## Selected text:

»»

The one honest caveat: if you have a history of severe motion sickness, take it seriously rather than waving it off. Talk to your doctor about a scopolamine patch before you sail, lean hard on the cabin and itinerary advice above, and you'll still very likely have a wonderful trip.

Related worries worth sorting out

Seasickness often travels with a couple of other first-timer concerns. If the feeling of being closed in worries you as much as the motion, our take on cruise claustrophobia covers cabin choice and onboard space from that angle. And if your unease is really about the ship itself, it's worth reading whether cruise ships are safe — the short version is reassuring. For any term you bump into along the way, the cruise glossary has you covered.

Frequently asked questions

Will I get seasick on a cruise?

««

## Dataset:

»»

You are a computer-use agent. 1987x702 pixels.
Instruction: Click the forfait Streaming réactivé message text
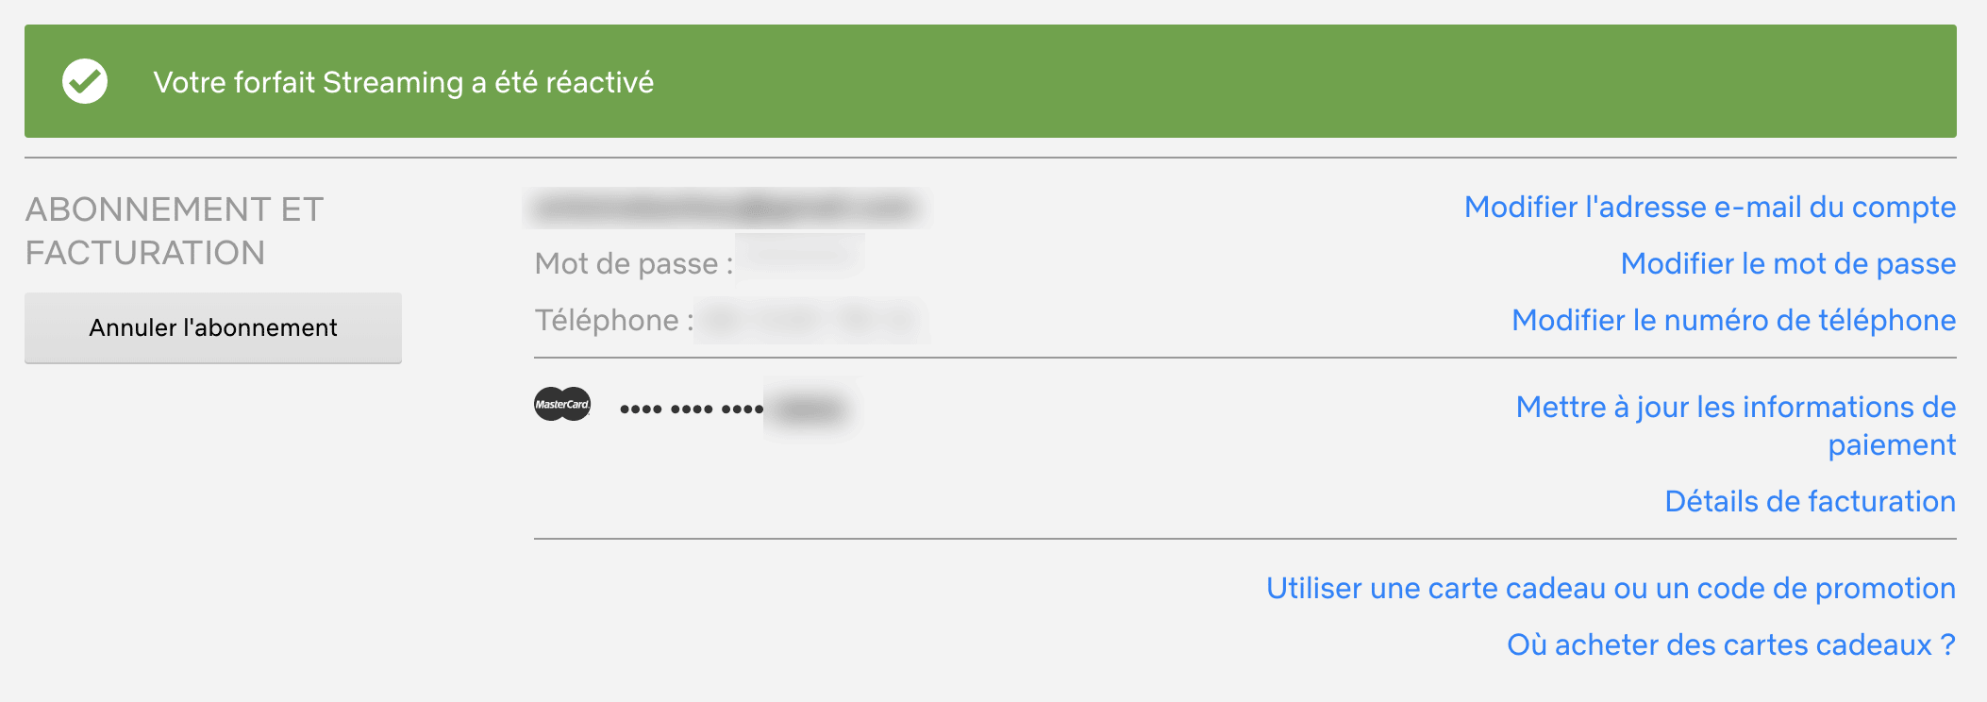click(404, 82)
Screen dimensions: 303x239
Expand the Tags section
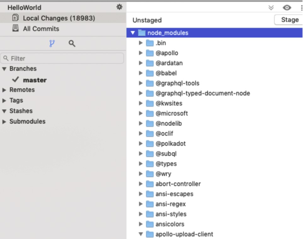pyautogui.click(x=4, y=101)
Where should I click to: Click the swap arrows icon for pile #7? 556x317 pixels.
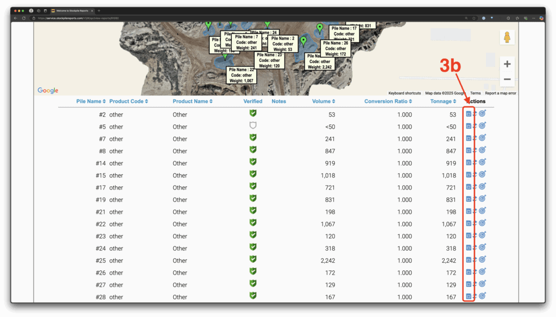[475, 138]

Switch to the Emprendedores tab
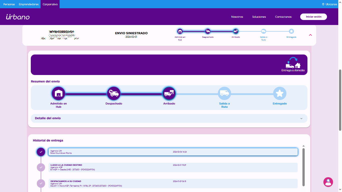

««

## Problem A:
Answer these from the cruise seasickness excerpt, one per line:
(i) What does it suggest talking to a doctor about before sailing?
(ii) Which resource does it point to for any unfamiliar term?
(iii) What two things does the piece on cruise claustrophobia cover?
## Problem B:
Rewrite the cruise seasickness excerpt starting with "Seasickness often travels" and going on through "on a cruise?", putting "encouraging" in place of "reassuring".

## Answer space A:
(i) A scopolamine patch.
(ii) The cruise glossary.
(iii) Cabin choice and onboard space.

## Answer space B:
Seasickness often travels with a couple of other first-timer concerns. If the feeling of being closed in worries you as much as the motion, our take on cruise claustrophobia covers cabin choice and onboard space from that angle. And if your unease is really about the ship itself, it's worth reading whether cruise ships are safe — the short version is encouraging. For any term you bump into along the way, the cruise glossary has you covered.

Frequently asked questions

Will I get seasick on a cruise?